However, our national experience of the past few years appears to show that we have fallen short. Yes, the economy has curbed the Government’s capacity to treat war veterans as well as they deserve but one gets the feeling that the old dispensation was, for unknown reasons, reluctant to place them in the lofty places their contribution to national development deserved.

All this is changing, as the new dispensation has pledged to intensify activities and programmes to empower war veterans in terms of the War Veterans’ Act. A key element of that programme is the setting aside of 15 000 hectares of land to ex-combatants in the country’s eight rural provinces.

A letter to the provincial ministers from Lands, Agriculture, Water, Climate and Rural Resettlement Minister, Perrance Shiri, states that all the provinces should identify vacant land and prioritise its allocation to the liberation war veterans.

“In line with the noble objective of empowering veterans of the liberation struggle enunciated above, the Ministry of Lands, Agriculture, Water, Climate and Rural Resettlement is mandated to prioritise allocation of land to the gallant sons and daughters of Zimbabwe who participated in the protracted struggle for the liberation of the country,” the letter reads.

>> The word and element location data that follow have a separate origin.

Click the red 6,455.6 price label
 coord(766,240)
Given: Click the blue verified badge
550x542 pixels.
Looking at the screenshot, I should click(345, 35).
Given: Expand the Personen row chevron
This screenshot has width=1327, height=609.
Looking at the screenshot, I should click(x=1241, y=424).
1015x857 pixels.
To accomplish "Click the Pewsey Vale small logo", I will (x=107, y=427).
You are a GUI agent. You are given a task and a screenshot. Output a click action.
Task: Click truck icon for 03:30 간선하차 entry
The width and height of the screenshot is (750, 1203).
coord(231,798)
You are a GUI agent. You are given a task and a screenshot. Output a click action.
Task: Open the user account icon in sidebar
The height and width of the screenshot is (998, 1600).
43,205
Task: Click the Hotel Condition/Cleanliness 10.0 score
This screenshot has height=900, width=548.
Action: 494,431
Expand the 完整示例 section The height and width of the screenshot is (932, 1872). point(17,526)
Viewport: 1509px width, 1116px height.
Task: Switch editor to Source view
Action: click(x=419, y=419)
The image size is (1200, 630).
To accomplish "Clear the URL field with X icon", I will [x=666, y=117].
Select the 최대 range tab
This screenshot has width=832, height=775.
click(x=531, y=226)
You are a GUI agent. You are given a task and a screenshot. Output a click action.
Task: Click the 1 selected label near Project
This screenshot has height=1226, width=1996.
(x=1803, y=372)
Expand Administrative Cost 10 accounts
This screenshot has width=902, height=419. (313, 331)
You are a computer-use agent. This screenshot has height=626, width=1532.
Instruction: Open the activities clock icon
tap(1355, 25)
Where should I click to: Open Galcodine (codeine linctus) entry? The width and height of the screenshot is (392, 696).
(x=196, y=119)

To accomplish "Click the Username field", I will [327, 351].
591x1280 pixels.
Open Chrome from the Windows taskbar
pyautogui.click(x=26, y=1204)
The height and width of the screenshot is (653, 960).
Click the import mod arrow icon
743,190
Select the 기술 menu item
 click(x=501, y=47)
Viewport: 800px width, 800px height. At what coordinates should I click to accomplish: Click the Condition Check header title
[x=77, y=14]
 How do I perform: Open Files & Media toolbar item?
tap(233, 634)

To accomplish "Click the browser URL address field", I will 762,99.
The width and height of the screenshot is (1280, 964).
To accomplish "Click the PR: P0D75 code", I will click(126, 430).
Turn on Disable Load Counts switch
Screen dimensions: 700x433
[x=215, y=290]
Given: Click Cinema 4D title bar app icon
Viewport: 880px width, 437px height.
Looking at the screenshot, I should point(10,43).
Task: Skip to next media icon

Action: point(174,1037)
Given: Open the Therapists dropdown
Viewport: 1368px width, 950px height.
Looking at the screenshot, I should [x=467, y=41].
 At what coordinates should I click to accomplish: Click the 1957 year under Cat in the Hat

Mashonaland East, Mashonaland West and Mashonaland Central, as well as Manicaland provinces were ordered to reserve 1 000ha of land for war veterans, Midlands will reserve 2 000ha, with Masvingo, Matabeleland South and Matabeleland North required to reserve 3 000ha each.

“Hon Ministers, the above allocations of land should ideally be at one place, but if the situation on the ground does not permit, the allocation should at least be in the same geographical area for ease of administration by the war veterans in that province,” Minister Shiri said.

“May you also kindly take note that the subject directive should be implemented with immediate effect as it takes precedence over other allocations for land.”

This is an encouraging beginning which we hope should mark the beginning of many other public programmes to empower war vets.

It is our hope also that the land allocation will be accompanied by the necessary support mechanisms that are relevant to the different provinces.

For the land allocations to succeed the beneficiaries will need inputs in terms of seed, machinery and equipment, training, easier access to markets for their produce and so on.